Comparing Strategies for Translating Self-management Support Into Primary Care
Diabetes Mellitus, Type 2

About this trial
This is an interventional health services research trial for Diabetes Mellitus, Type 2 focused on measuring Diabetes Mellitus, Type 2, Diabetes Mellitus, Primary Health Care, Self care
Eligibility Criteria
Inclusion Criteria:
- Age 21 years old or over
- Type 2 Diabetes Mellitus diagnosed for a minimum of 12 months
- Able to read in English or Spanish
- Plan to remain in the practice during the study period
Exclusion Criteria:
- Developmentally disabled
- Decisionally challenged
- Pregnant women
Sites / Locations
- University of Colorado at Denver and Health Sciences Center
Arms of the Study
Arm 1
Arm 2
Arm 3
Active Comparator
Active Comparator
Experimental
Self-management support education
Connection to Health Interactive Behavior Change Technology
Connection to Health plus Coaching
Project staff will meet onsite with practice clinicians for a two-hour session to discuss what self-management support (SMS) is, why it is important, how primary care plays a role in this process, how others have approached it, and how it can be time and cost efficient for them to engage in SMS as part of standard diabetes care. Practices will have access to a website displaying general and local SMS resources. Discussion of the implementation of these resources into the practice will be facilitated. Two additional academic detailing visits will be made to check on progress on SMS adoption, provide additional information as needed, and answer questions. No input will be provided regarding how unique practice characteristics might be utilized for more effective implementation of SMS, and CTH will not be introduced.
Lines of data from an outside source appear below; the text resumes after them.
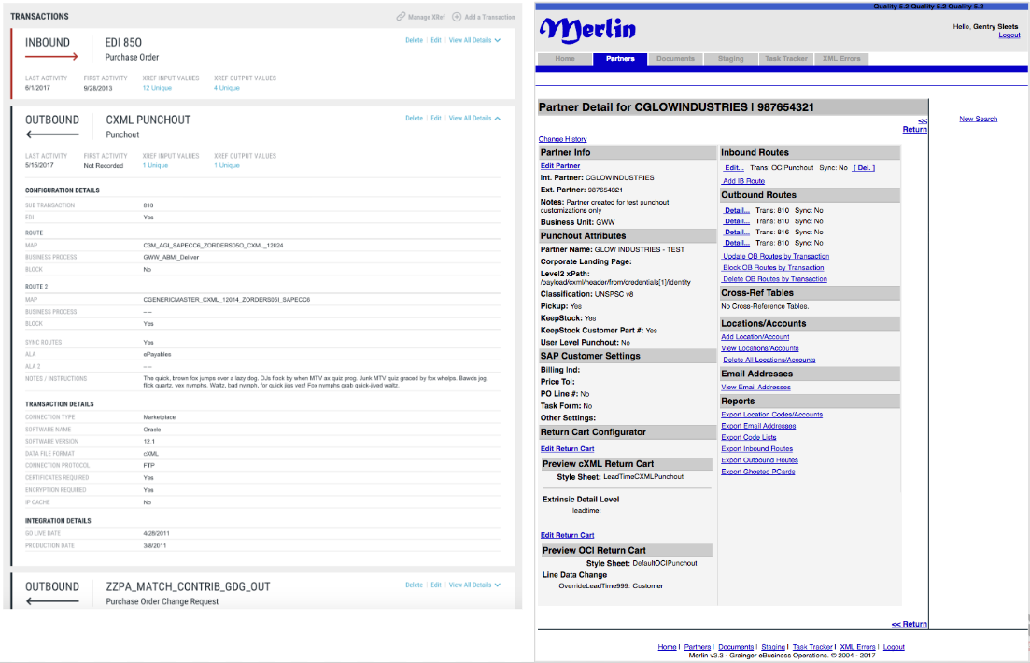
Task: Switch to the Documents tab
Action: 675,59
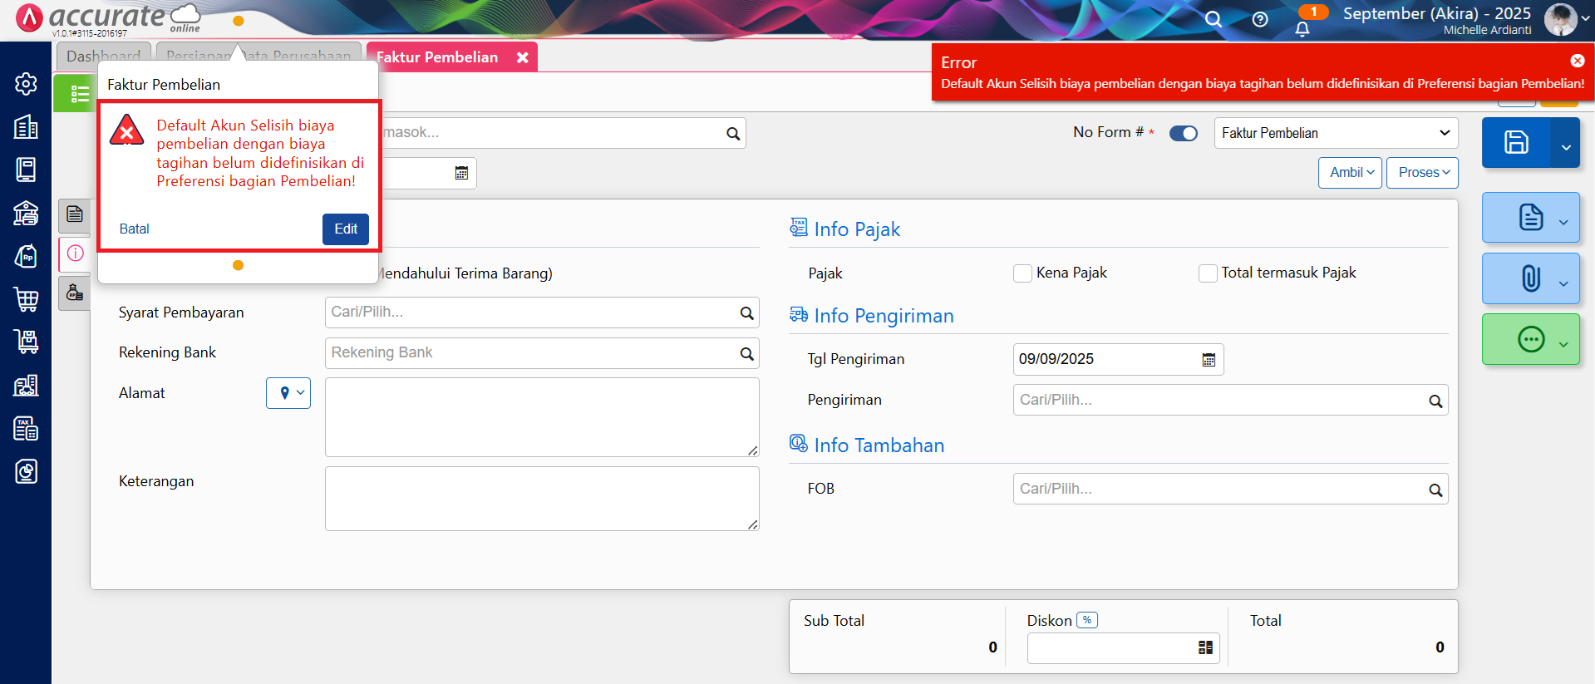Expand the Proses dropdown
This screenshot has height=684, width=1595.
click(1422, 173)
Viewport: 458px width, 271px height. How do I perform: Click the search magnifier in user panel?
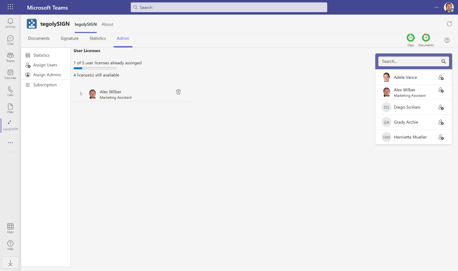click(x=443, y=61)
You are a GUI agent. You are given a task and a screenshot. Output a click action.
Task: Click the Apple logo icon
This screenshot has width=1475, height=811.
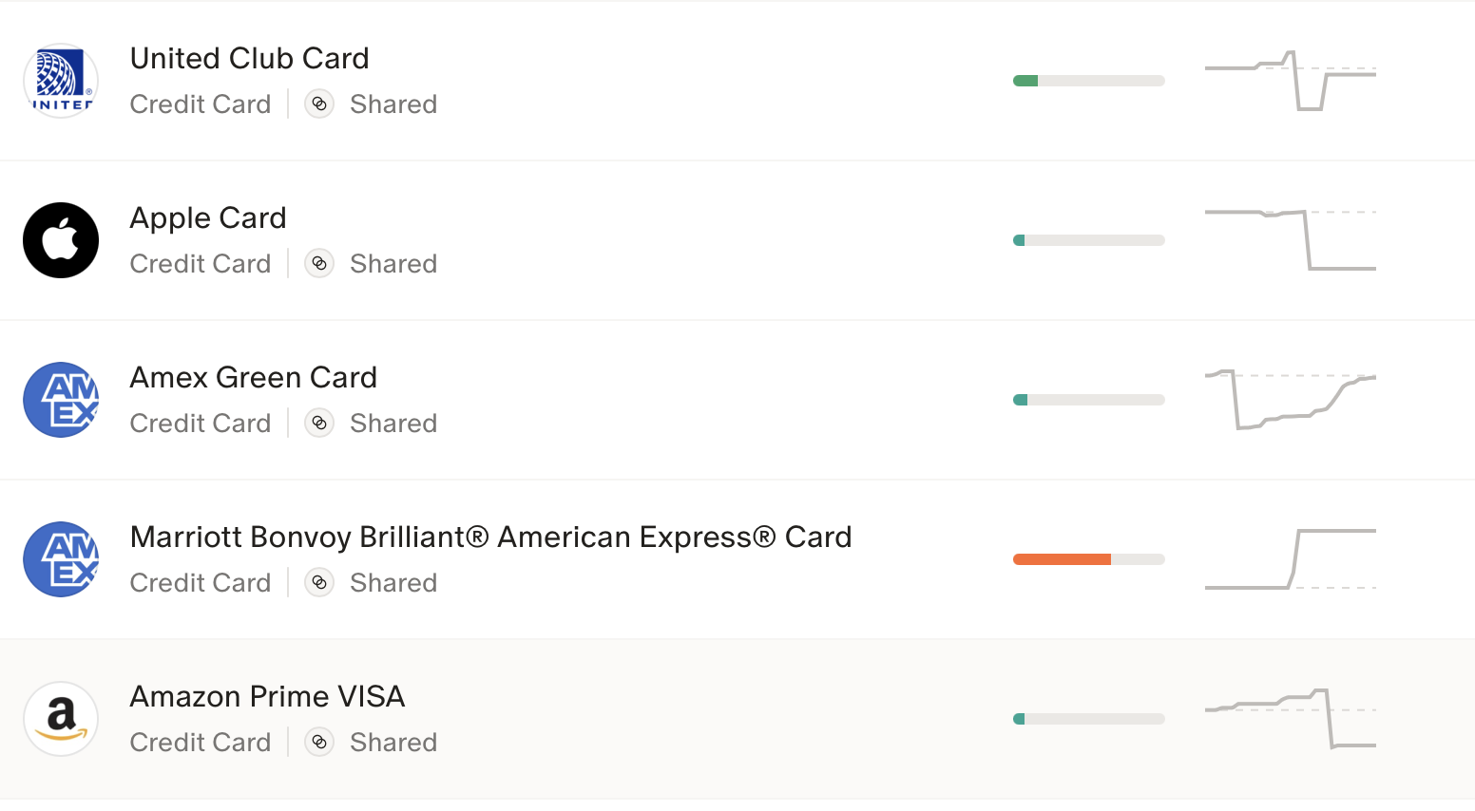click(x=61, y=240)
Connection to Health (CTH) Arm: The number and length of staff visits to these practices will be the same as for the SMS Education Arm, but the content of the visits will center on the implementation and use of the CTH program as a way to implement SMS. Clinicians and selected staff members will be given hands-on experience using the system and will be provided with scenarios that will highlight the effective use of CTH as a tool for diabetes SMS. The practices will then implement CTH, using protocols selected from several suggested by the research team. Additional technical assistance with implementing CTH will also be provided as needed.
Connection to Health plus Coaching (CTH+C) Arm: This arm adds practice coaching as described above to CTH. The active coaching phase focuses on meetings of the practice improvement team, scheduled every other week for approximately 40 minutes each. The improvement team will consist of 6 - 10 diverse representatives of the practice (e.g., front office, medical assistants, physicians). The coach will assist the team in developing a CTH adoption plan and then help them break it down into small bites for rapid cycle change using the Plan-Do-Study-Act quality improvement (QI) model. Active coaching will last for 3 months, followed by monthly calls by the coach to review data regarding the practice's use of CTH and brief "booster" coaching to deal with problems.